__Short problem__.
Gather every line of the records below that contains the string "width", matching case exactly.

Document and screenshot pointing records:
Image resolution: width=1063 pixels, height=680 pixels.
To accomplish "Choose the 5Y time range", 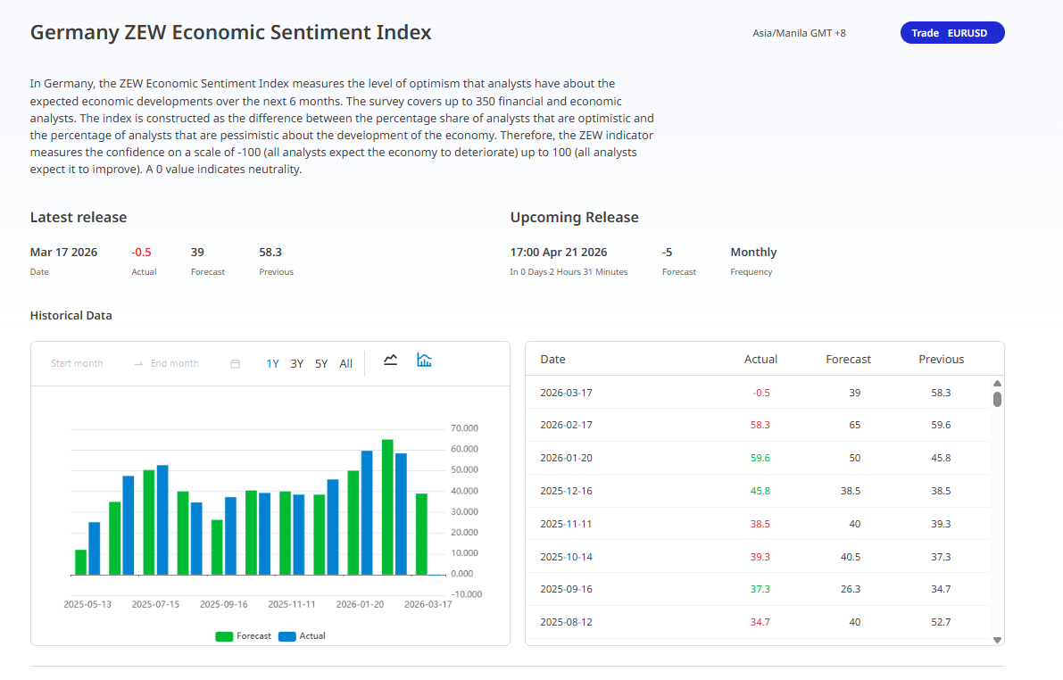I will coord(321,364).
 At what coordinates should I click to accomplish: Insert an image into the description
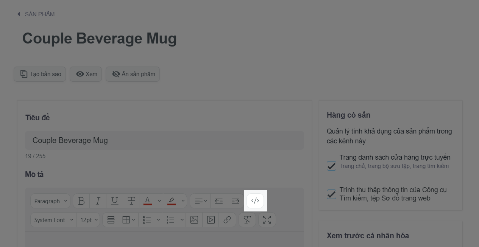coord(194,220)
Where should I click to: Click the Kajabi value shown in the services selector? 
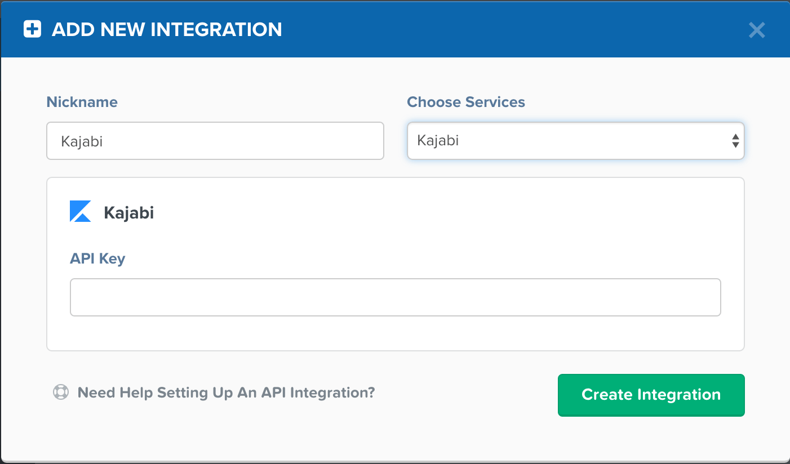pos(438,141)
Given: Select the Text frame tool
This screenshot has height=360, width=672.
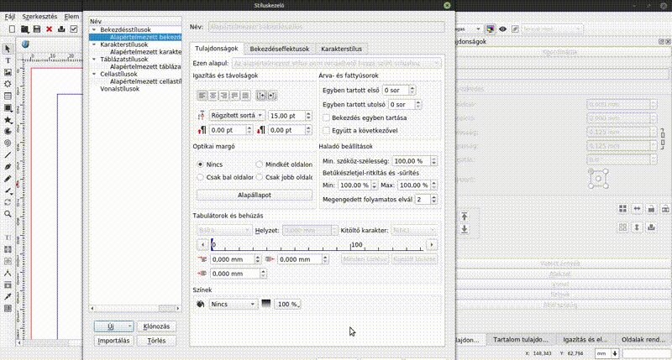Looking at the screenshot, I should pos(8,60).

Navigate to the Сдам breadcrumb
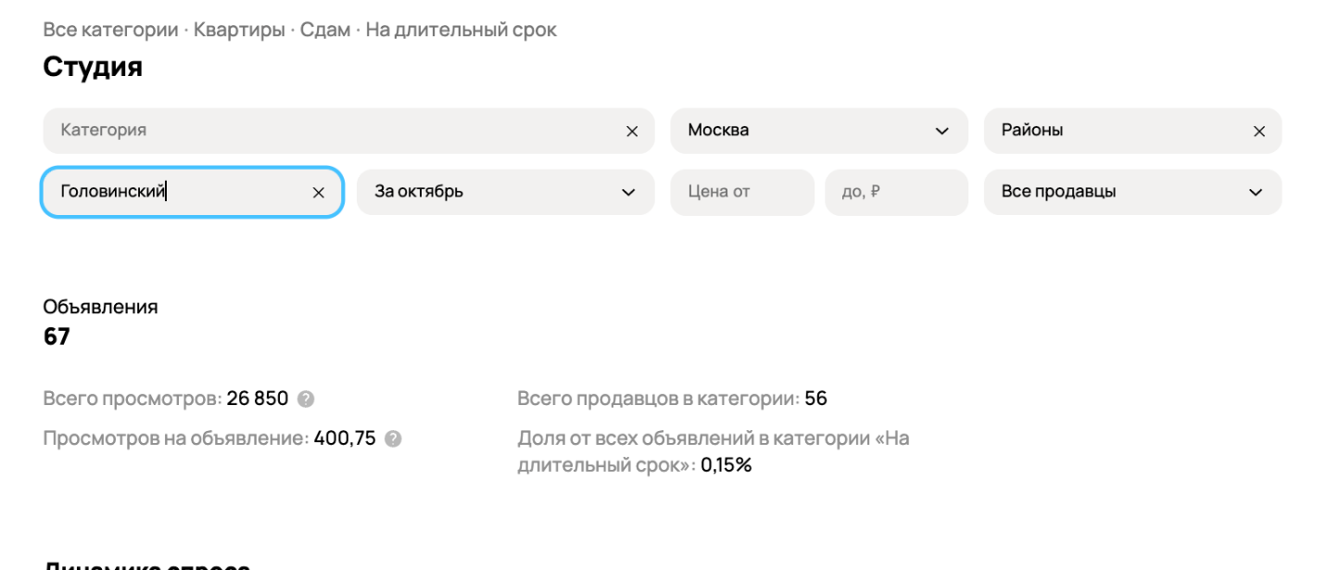tap(325, 30)
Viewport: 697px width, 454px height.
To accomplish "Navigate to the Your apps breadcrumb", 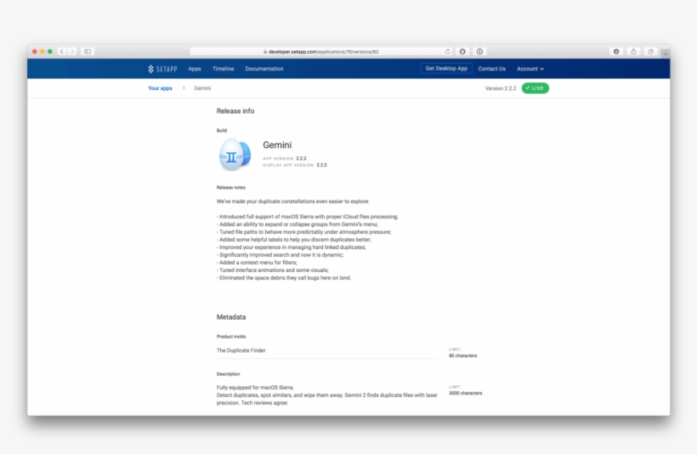I will point(160,88).
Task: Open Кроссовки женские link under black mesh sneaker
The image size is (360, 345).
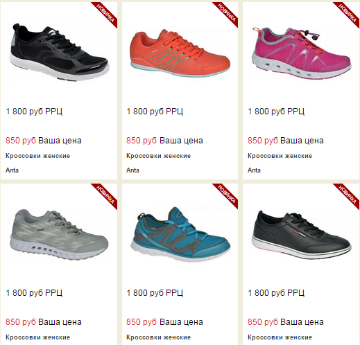Action: click(37, 156)
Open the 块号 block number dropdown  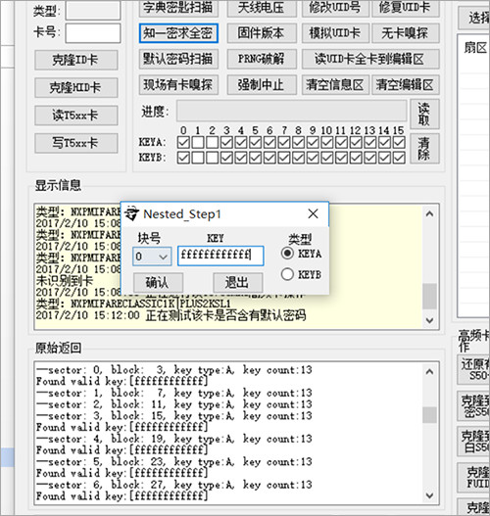coord(152,257)
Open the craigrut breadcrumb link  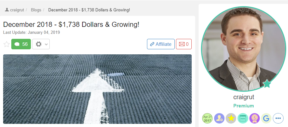click(17, 10)
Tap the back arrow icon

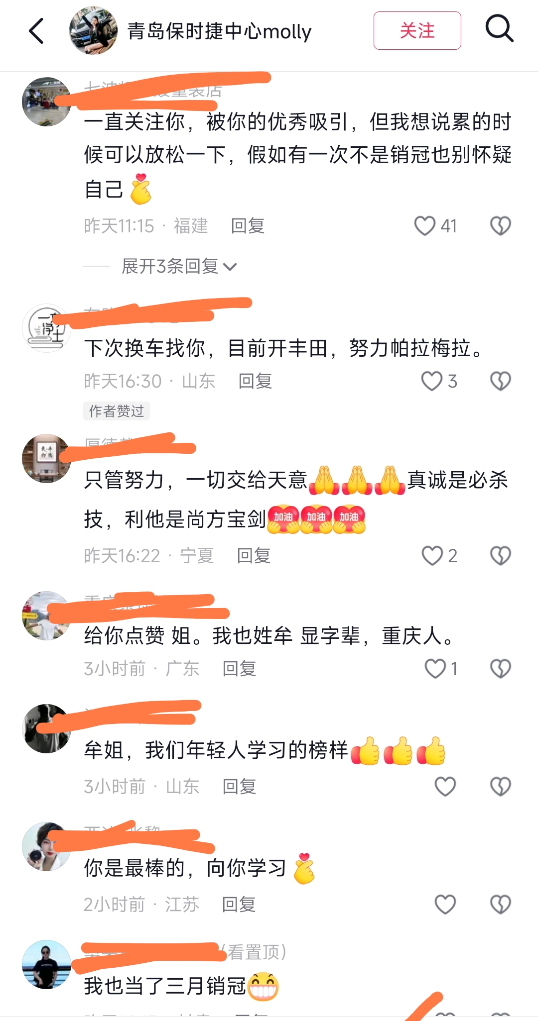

__The solution__.
Image resolution: width=1063 pixels, height=680 pixels.
This screenshot has height=360, width=672.
Viewport: 697px width, 454px height.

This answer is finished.